Snippets of last night replay in my head like the best kind of slow-motion replay: his hot breath on my skin, his lips, the calloused scrape of his hands, legs tangled with mine. Smiling, I press my face into my pillow, stifling a girlish squeal when a heavy arm wraps around my waist.

Turning into him, I prop myself up on my elbow and take in his sleepy blue eyes, the same shade of the sky outside my window. He’s still shirtless, his scruff thicker than yesterday, scratching over the tips of my fingers when I trail them over his jaw. It’s almost comical how big he looks sprawled out in the tiny twin bed of my old bedroom.

“Hi,” I say, intently watching him and searching for any signs he regrets last night.

“Hi.” With a grin, he reaches up and taps my temple. “Stop overthinking it.”

I chuckle and drop my face into the crook of his neck, embarrassed he can read me so well.
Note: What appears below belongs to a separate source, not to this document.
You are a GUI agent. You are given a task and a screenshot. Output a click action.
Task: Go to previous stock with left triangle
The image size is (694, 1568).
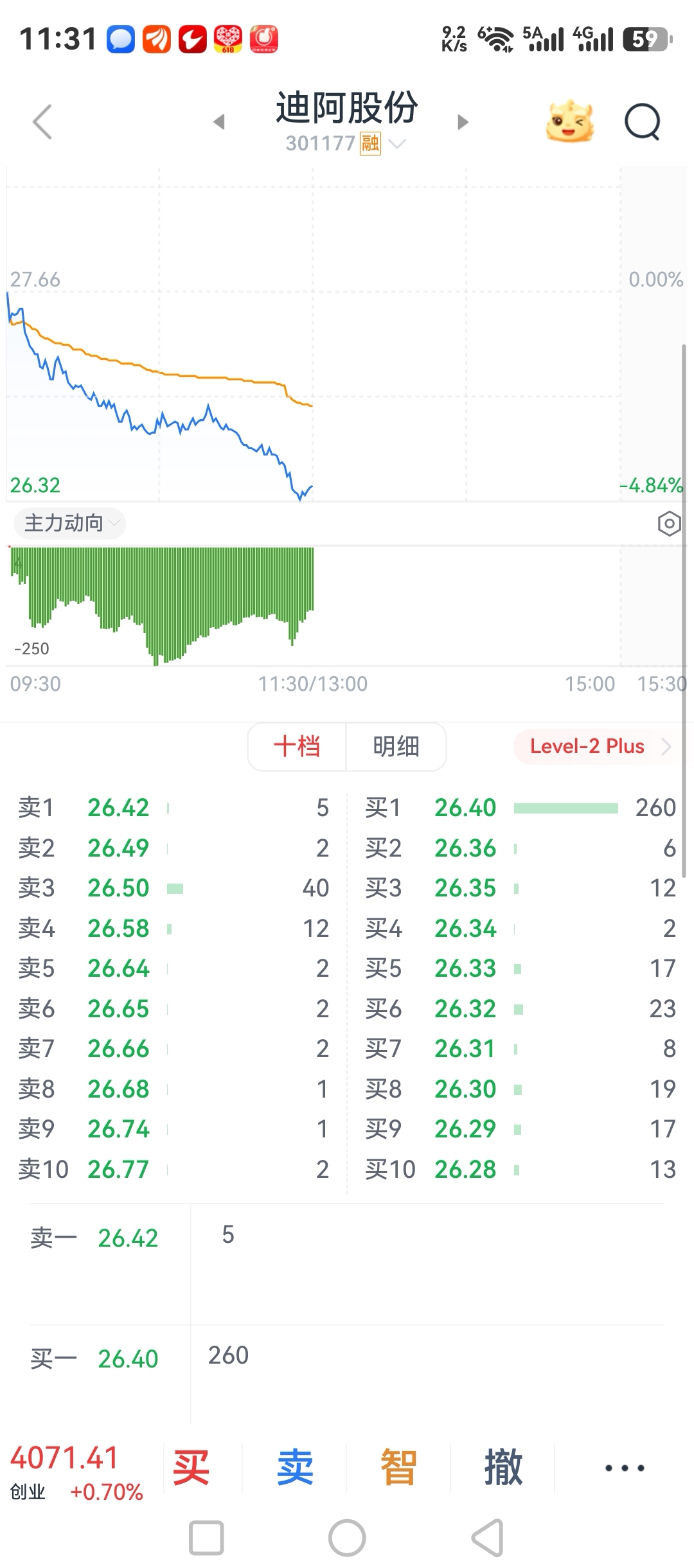click(x=219, y=121)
Breathing him in, I decide I like the way he smells even better in the morning?like cedar and citrus and sunshine and me.

I press a kiss to his neck, and when I tip my head toward him, his mouth meets mine.

His kiss is lazy, slow and languid. It’s a morning-after kiss, the kind that tells me he expects many more of these mornings to come, and after last night, that’s definitely something I can get on board with.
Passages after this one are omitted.